The top 10: Irish writers at their best
Samuel Beckett was a bleak and minimalist playwright, but perfectly in tune with the transformed world after the savagery of the Second World War. Beckett punctured all the empty myths about nobility and sacrifice and replaced them with cutting observations of the futility of it all. His best work, by far, is his brilliant play “Waiting for Godot.”
Vladimir: That passed the time.
Estragon: It would have passed in any case.
5. “Death of a Naturalist” by Seamus Heaney
Seamus Heaney chronicles the nature and nurture of rural Ireland in his poetry like no man before or after. Heaney did the near impossible, taking the rhythms of the Irish countryside as his muse and making it resound with meaning for the modern world.
His poem “Death of a Naturalist” achieves just that.
“The cold smell of potato mould, the squelch and slap
Of soggy peat, the curt cuts of an edge
Through living roots awaken in my head.
But I've no spade to follow men like them.
Between my finger and my thumb
The squat pen rests.
I'll dig with it.”
6. “Riders to the Sea” by J.M. Synge
Synge went west to chronicle rural Ireland in the early part of the 20th century. His classic of course is “Playboy of the Western World,” but his greatest play is the one-act “Riders to the Sea.”
(Maurya is keening the loss of her loved ones to the savage sea.)
“They're all gone now, and there isn't anything more the sea can do to me.... I'll have no call now to be up crying and praying when the wind breaks from the south, and you can hear the surf is in the east, and the surf is in the west, making a great stir with the two noises, and they hitting one on the other. I'll have no call now to be going down and getting Holy Water in the dark nights after Samhain, and I won't care what way the sea is when the other women will be keening.”
7. “The Country Girls” by Edna O’Brien
A powerful voice for Irish women for modernity, for exposing the dark secrets that lay hidden under the smooth Irish surface in the 1950s and 1960s. O’Brien’s heroines in “The Country Girl” talked about sex, love and longing –and she was banned because of it.

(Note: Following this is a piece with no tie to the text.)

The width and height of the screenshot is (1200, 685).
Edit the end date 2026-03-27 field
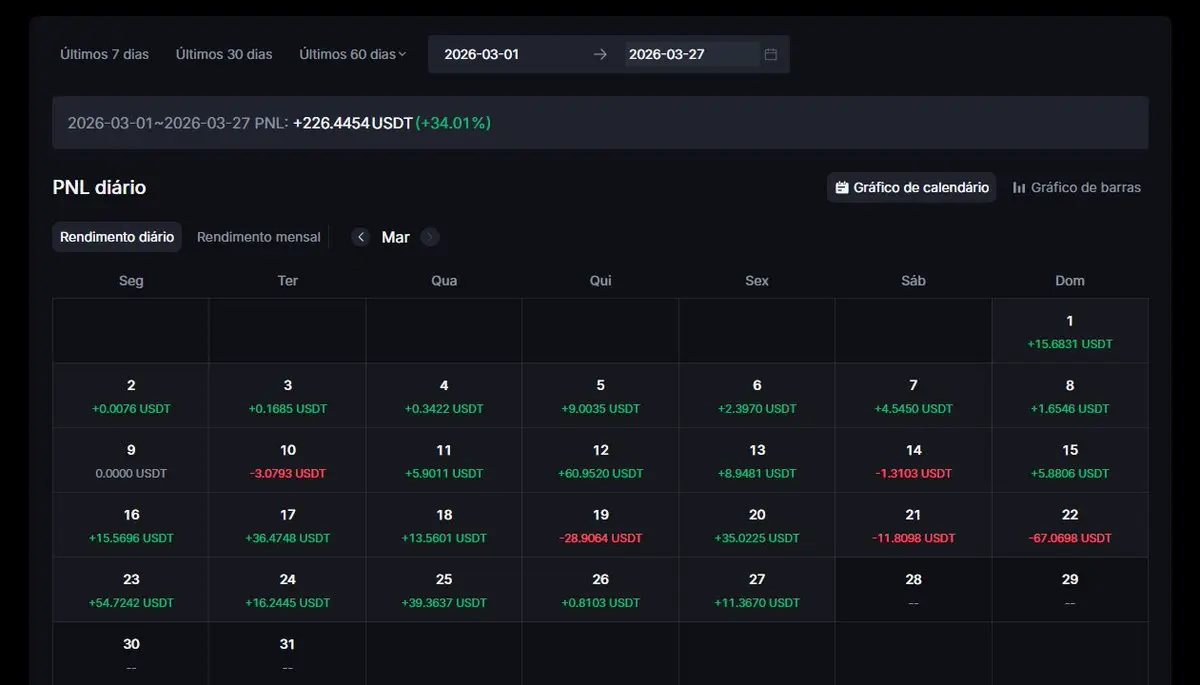tap(690, 54)
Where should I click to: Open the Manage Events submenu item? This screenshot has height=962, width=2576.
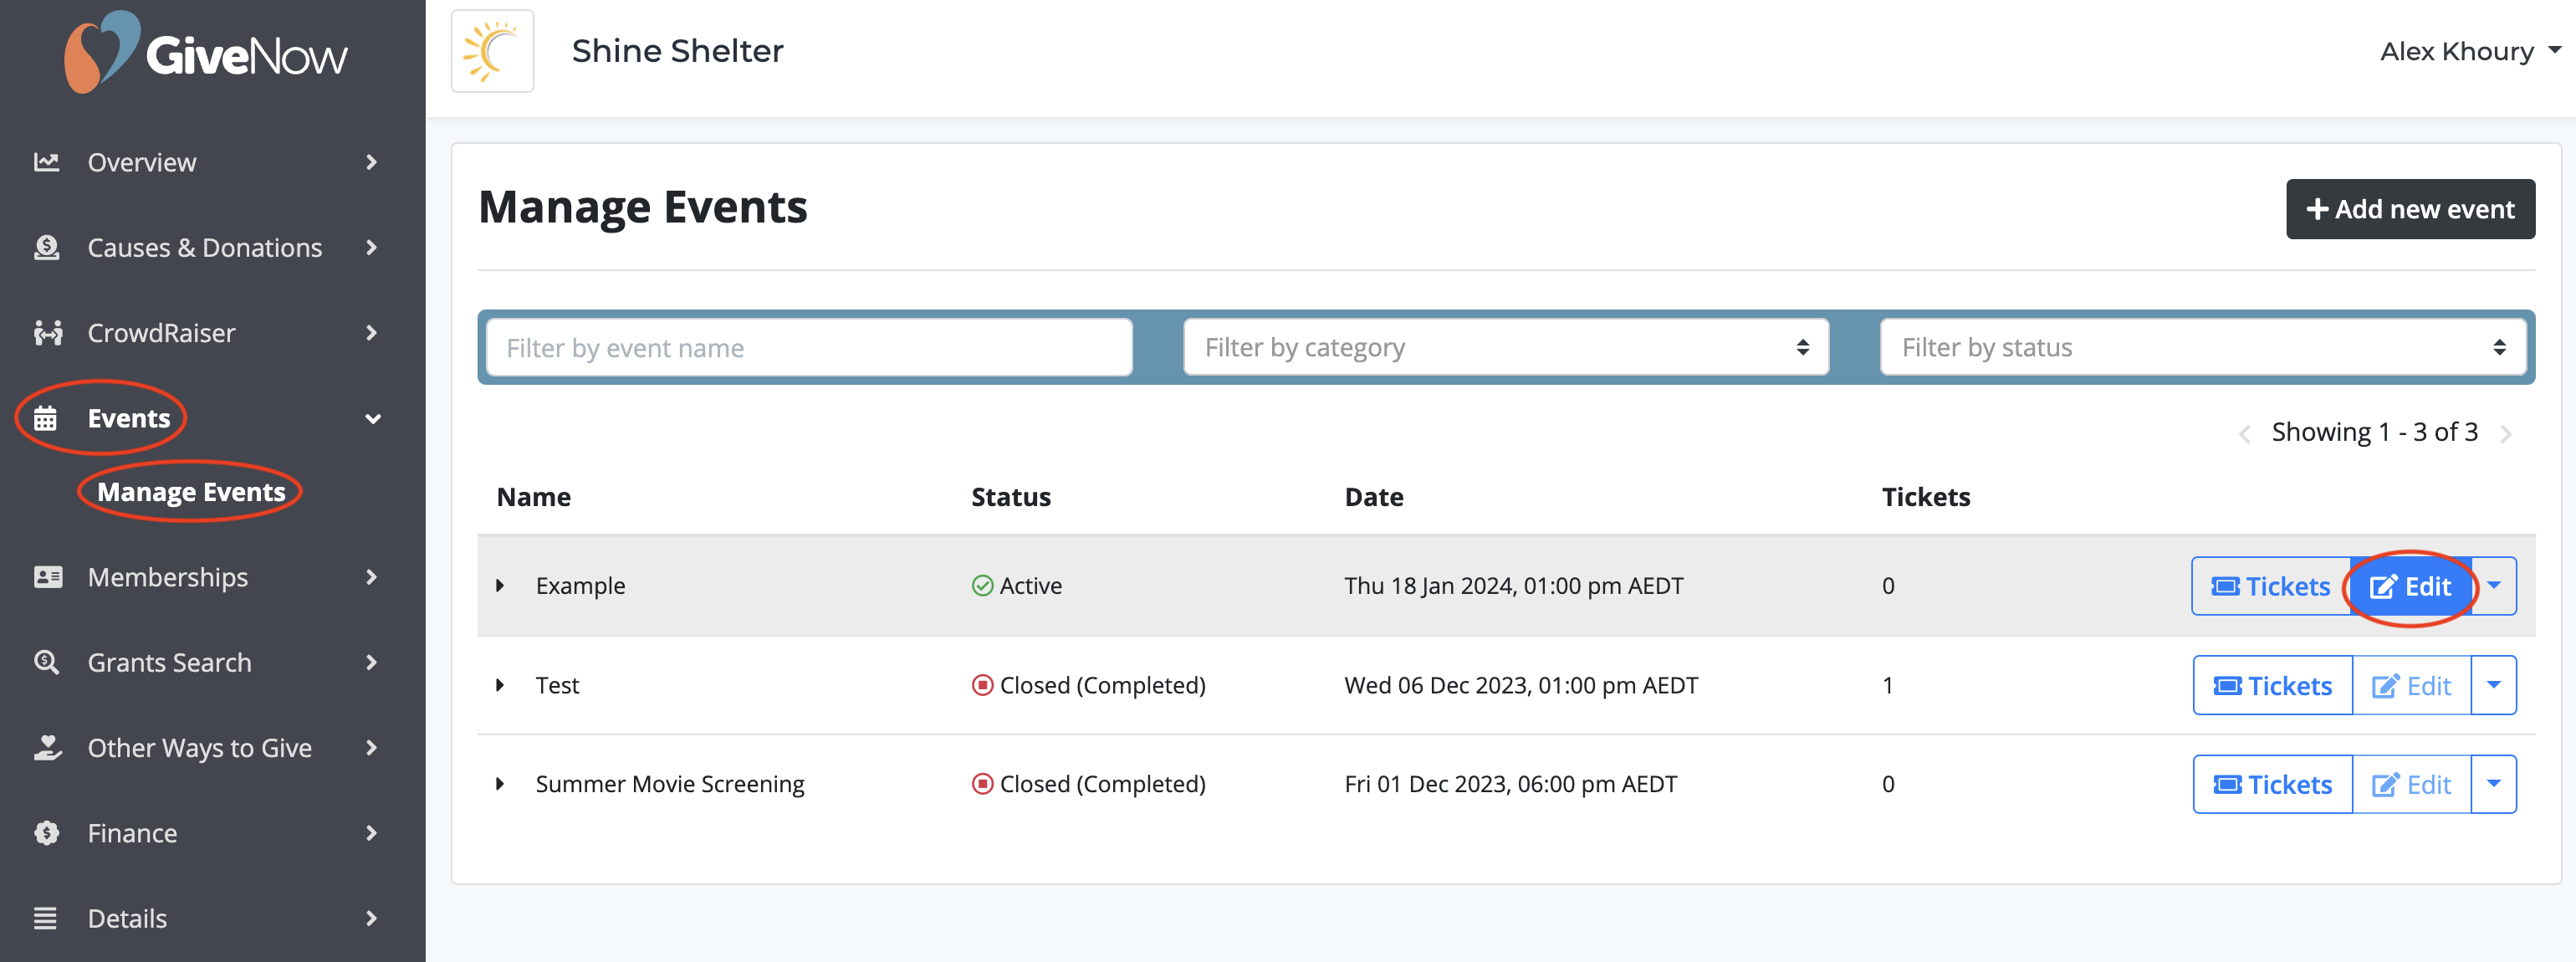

“Will you fit on the brassiere, Miss Brady?" the shopgirl asked.
Pale, First Communion voice; pale, pure, rosary-bead hands held the flimsy, black, sinful garment between her fingers, and her fingers were ashamed.
"No. Just measure me," I said. She took a measuring tape out of her overall pocket, and I raised my arms while she measured me. The black underwear was Baba's idea. She said that we wouldn't have to wash it so often, and that it was useful if we ever had a street accident, or if men were trying to strip us in the backs of cars. Baba thought of all these things. I got black nylons, too. I read somewhere that they were "literary" and I had written one or two poems since I came to Dublin. I read them to baba and she said they were nothing to the ones on mortuary cards.
"Good night, Miss Brady, happy Easter," the First Communion voice said to me, and I wished her the same.